34 Slaloms – es schien ein Rekord für die Ewigkeit zu sein. Bis Marlies Schild kam. Wie die Glarnerin, war auch die Österreicherin etwas mehr als 22-jährig, als sie ihren ersten Slalom gewann. Es war am 13. März 2004 beim Weltcupfinal in Sestriere, als sie sich vor Sara Schleper und Tanja Poutiainen durchsetzte. In den Jahren danach wurde sie zur Dominatorin der Slalomszene. In der Saison 2006/07 gewann die Salzburgerin sieben Slaloms, in den andern Wintern gab es zwischen drei und fünf Siegen. Und so näherte sie sich bedrohlich der Schweizer Slalomkönigin. Als die Saison 2011/2012 begann stand Schilds Zähler bei 27 Siegen. Sechs Slaloms und sechs Siege später klopfte sie an Schneiders Tür. Nach dem überlegenen Erfolg von Andorra war sie bei 33 angekommen.
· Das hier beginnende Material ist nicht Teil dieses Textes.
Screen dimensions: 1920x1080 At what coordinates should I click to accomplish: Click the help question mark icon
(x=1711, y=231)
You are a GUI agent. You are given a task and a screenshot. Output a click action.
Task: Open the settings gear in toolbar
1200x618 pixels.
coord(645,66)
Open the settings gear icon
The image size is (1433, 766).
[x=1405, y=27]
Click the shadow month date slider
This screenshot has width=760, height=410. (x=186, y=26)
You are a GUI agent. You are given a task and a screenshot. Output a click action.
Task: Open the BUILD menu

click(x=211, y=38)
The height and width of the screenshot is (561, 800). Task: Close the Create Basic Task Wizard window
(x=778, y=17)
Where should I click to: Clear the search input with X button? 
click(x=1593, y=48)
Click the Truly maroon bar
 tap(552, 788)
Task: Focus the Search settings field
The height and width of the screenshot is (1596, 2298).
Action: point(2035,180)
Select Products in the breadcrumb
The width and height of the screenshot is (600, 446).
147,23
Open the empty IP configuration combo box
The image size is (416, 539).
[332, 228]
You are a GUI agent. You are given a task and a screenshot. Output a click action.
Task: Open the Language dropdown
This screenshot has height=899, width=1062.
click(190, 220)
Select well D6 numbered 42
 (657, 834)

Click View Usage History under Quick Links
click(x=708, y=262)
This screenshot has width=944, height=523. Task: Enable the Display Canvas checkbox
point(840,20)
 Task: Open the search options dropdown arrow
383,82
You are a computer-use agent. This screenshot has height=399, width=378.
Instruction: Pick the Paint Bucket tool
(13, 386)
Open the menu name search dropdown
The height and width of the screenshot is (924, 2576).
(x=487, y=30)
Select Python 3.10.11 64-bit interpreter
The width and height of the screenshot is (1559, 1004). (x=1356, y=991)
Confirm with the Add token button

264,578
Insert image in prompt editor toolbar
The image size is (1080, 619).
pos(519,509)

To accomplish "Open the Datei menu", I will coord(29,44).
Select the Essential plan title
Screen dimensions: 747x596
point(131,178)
Der Rest schien Formalität. Nach Andorra kämpfte Schild mit Rückenproblemen, und so blieb sie bis zum Ende der Saison sieglos. Zu Beginn des nächsten Winters, nach einem zweiten Rang in Aspen, zog sie sich beim Training in Are einen Innenbandriss im rechten Knie zu und fiel für den Rest der Saison aus. Sie erzwang zwar einen Start bei der Heim-WM 2013 in Schladming, doch die Hauruck-Übung brachte ihr ausser der Bewunderung der Fans wenig ein. Am Ende der Saison entschloss sie sich zu einer langen Pause. Erst im September stand sie erstmals wieder auf den Skis. Und es dauerte recht lange, bis sie ihr Gefühl und ihr Selbstvertrauen wieder fand. Bis heute genau genommen, als sie im ersten Lauf von Courchevel (wo sie die letzten beiden Slaloms gewonnen hatte) mit Startnummer 16 auf den dritten Rang fuhr. Zwei Zehntel hinter der Führenden, ihrer Schwester Bernadette.

Wie in den besten Zeiten

Der zweite Lauf fuhr Marlies Schild so wie in ihren besten Zeiten. Mit ihrer perfekten Fahrt legte sie 1,45 Sekunden zwischen sich und der bisher führenden Kathrin Zettel. Es war eine Zeit an der Frida Hansdotter, die Zweite des ersten Laufes, klar scheiterte. Somit hätte nur noch Schwester Bernadette Vreni Schneider vor der Einholung retten können – eine unlösbare Aufgabe. Immerhin wurde sie Dritte und zum ersten Mal seit 2009, als die Riesch-Schwestern auf dem gemeinsam Podest standen, gelang dies einem Geschwisterpaar. Marlies Schild freute sich über den Rekord «weil jetzt die Journalisten nichts mehr zum Fragen haben» und verbesserte nebenbei einen zweiten: Mit 32 Jahren und 200 Tagen ist sie die älteste Slalomsiegerin in der Weltcupgeschichte. Vreni Schneider war bei ihrem Abschied 30 Jahre und 113 Tage alt.

Die Chance ist gross, dass Marlies Schild beim nächsten Slalom, am 29.Dezember in Lienz, die Schweizerin, die sie als Schülerin im Fernsehen bewundert hatte, mit dem 35. Sieg hinter sich lässt. Dennoch hat die langjährige Freundin von Beni Raich gegenüber der Schweizerin noch Nachholbedarf. Diese ist dreifache Olympiasiegerin und Weltmeisterin. Schild hat erst eine Goldmedaille zu Hause, gewonnen 2011 in Garmisch.